YOUR OBJECTIVE:
The response must be made up of the lines in the entries below that contain "Task".
◇ ◇ ◇ ◇ ◇ ◇ ◇
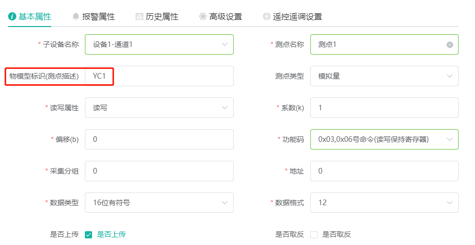Expand the 功能码 dropdown list

384,139
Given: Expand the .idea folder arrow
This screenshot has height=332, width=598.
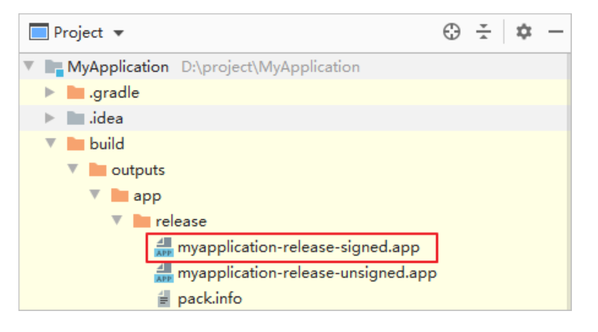Looking at the screenshot, I should (x=50, y=118).
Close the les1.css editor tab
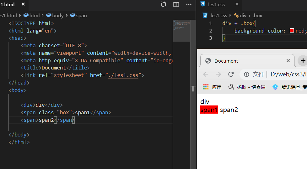 (x=237, y=4)
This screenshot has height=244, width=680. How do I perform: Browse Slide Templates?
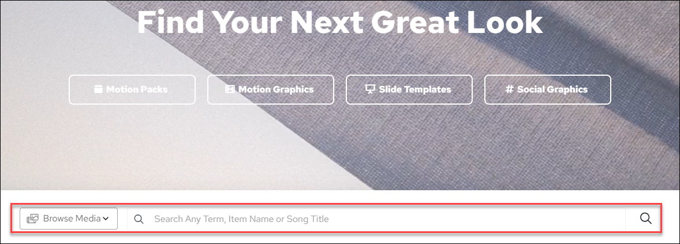409,90
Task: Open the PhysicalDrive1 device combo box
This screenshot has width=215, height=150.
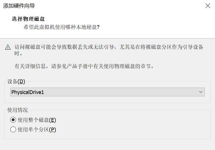Action: (108, 92)
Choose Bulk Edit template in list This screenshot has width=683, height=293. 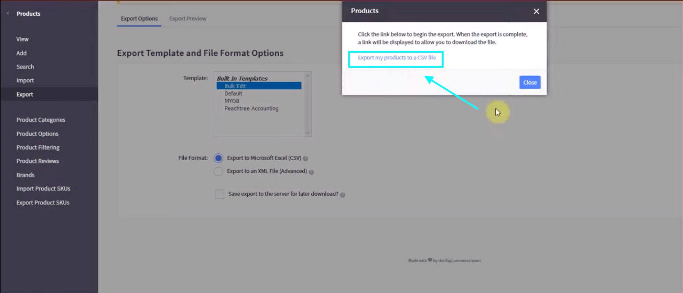[235, 86]
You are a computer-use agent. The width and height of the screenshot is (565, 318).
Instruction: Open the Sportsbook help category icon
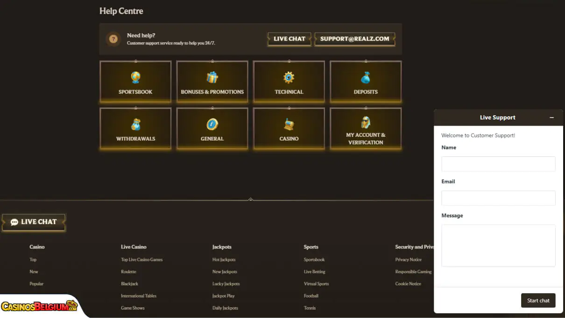(135, 78)
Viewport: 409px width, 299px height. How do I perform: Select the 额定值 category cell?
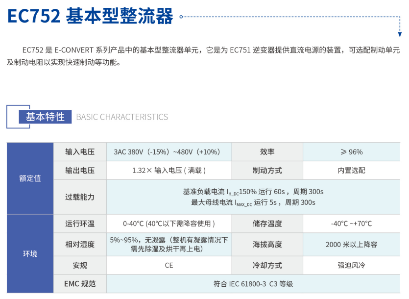[x=30, y=178]
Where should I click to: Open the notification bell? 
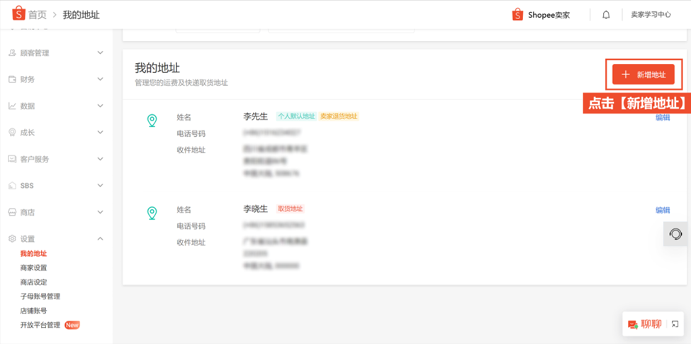point(606,15)
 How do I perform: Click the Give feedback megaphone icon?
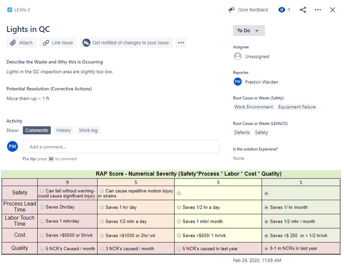231,10
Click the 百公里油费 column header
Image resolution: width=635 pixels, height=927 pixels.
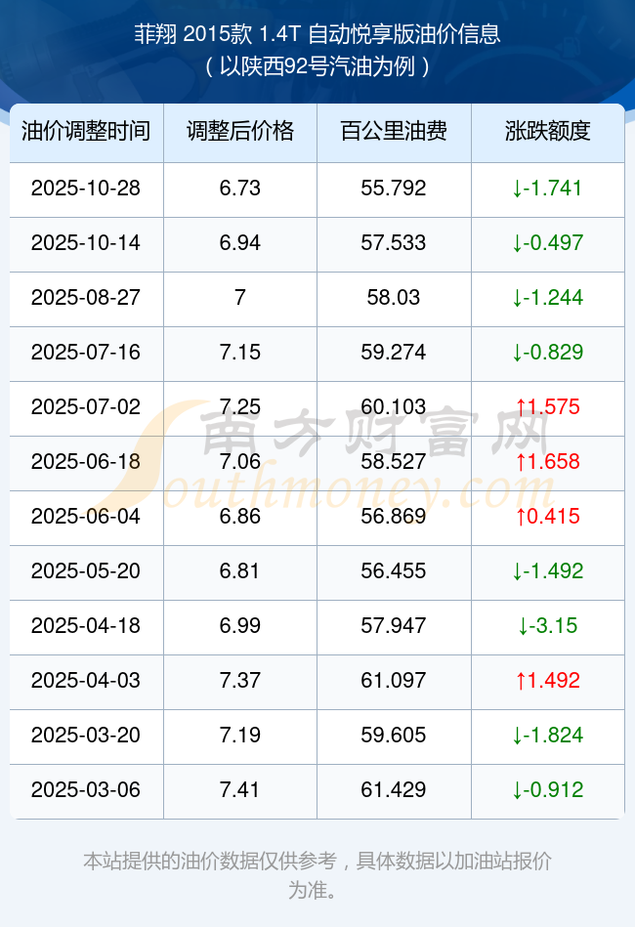point(394,132)
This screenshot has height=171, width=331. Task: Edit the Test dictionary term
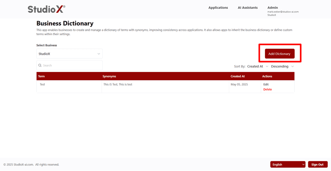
◇ ◇ ◇ ◇ ◇ ◇ ◇
SOLUTION FOR THIS EXERCISE:
Task: Open the PhysicalDrive1 device combo box
This screenshot has height=171, width=331. Task: Edit the Test dictionary term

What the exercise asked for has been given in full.